The pipeline uses two types of configuration files:
- config.json - general parameters such as run name, models to use, number of replicates
- tabular config - each row represents an in-silico mixture. The tabular config files used to create paper figures can be found under "resources".
In-house packages required to run this pipeline:
- epiread-tools
- deconvolution_models (should automatically install epiread-tools)
- bimodal_detector, for Epistate/UXM.
Deconvolution is based on two inputs: a reference atlas and a mixture sample. The reference atlas contains information on known cell types. The mixture contains unknown proportions of the reference cell types. Deconvolution models will use the atlas to determine proportions in the mixture.
The in-silico experiments do not use the entire genome. Rather, they use a defined list of genomic intervals, hereby referred to as "regions". These regions should be differentially methylated across the reference cell types to enable deconvolution. There are many approaches to selecting an appropriate set of regions. Here, if no user regions are supplied, Tissue Informative Markers are called.
Regions file should be BED-formatted and have no header. Regions may overlap. If they do - the overlapping section will be read twice. If this is not the desired behaviour, use bedtools merge to avoid overlap.
For CelFiE and CelFiE-ISH, the atlas format should be METH, COV, as in CelFiE. A small pipeline to create such an atlas from bedgraph files is provided here. The atlas should include individual CpGs (this is the input for CelFiE-ISH). Summing of methylation and coverage per region for CelFiE happens in deconvolution_models.
For the Epistate model, an epistate atlas is required. This is done with bimodal_detector.
Whole-genome files are required to call TIM regions. If user-supplied regions are used, the atlas and mixture files may only cover these regions. The same is true for the UXM %U atlas.

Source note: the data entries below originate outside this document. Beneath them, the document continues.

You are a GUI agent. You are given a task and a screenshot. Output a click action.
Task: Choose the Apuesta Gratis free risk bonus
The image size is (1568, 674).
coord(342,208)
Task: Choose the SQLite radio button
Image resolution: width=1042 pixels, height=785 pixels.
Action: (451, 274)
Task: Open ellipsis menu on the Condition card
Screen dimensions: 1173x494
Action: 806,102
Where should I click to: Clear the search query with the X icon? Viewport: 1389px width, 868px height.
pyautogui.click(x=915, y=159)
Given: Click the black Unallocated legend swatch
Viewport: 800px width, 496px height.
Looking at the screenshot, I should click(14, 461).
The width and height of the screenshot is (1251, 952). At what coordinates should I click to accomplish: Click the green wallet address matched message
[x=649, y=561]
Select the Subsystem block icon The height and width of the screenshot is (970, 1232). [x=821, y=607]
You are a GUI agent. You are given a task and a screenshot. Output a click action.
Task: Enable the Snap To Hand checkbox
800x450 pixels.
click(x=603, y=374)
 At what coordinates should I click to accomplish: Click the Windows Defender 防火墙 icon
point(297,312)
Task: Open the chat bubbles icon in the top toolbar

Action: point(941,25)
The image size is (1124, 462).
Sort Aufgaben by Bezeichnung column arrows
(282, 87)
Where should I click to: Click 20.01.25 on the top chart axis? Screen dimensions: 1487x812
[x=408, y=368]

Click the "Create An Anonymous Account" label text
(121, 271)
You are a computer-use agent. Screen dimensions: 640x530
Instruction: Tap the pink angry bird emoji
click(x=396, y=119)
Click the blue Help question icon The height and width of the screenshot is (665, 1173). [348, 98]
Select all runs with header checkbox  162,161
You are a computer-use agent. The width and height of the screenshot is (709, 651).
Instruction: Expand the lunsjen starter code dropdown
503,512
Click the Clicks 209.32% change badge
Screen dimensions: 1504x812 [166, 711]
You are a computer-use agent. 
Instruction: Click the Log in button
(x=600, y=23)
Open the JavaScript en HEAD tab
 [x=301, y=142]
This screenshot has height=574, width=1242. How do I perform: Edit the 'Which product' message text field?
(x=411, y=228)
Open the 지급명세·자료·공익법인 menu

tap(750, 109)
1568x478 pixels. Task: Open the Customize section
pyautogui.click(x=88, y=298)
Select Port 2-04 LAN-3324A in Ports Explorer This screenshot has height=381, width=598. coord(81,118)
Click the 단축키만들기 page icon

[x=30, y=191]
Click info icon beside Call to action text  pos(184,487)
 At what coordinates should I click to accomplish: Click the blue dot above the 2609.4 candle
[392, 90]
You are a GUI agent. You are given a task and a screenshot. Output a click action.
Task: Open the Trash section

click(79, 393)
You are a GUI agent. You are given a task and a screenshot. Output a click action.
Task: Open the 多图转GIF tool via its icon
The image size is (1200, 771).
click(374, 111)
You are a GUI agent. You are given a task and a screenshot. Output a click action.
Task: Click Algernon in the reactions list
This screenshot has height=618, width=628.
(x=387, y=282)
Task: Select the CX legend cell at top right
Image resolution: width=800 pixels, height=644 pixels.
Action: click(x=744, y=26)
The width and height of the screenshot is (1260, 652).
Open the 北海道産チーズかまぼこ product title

Input | No atlas | User atlas |
---|---|---|
No regions | - call atlas from bedgraph - call TIMs |
- call TIMs |
User regions | - call atlas from epiread | - proceed to deconvolution |
Regions and atlases used to create paper figures can be found under "resources". As mixtures are randomly generated, slight variation is to be expected.
Additional files:
- CpG coordinates file - this file contains all CpG coordinates (chromosome, start, end). Must be sorted (sort -k1,1 -k2,2n). If atlas and regions are supplied, this may only include CpGs in and around regions (relevant if read only partially overlaps region).
- Include list - only if atlas not supplied. Used to filter out low quality genomic regions.
- Genome file - if regions not supplied. Used for slopping around TIMs.
Clone the repository, adjust config.json as necessary. From the project root simply run
snakemake --cores 1
Output files will be created under "results".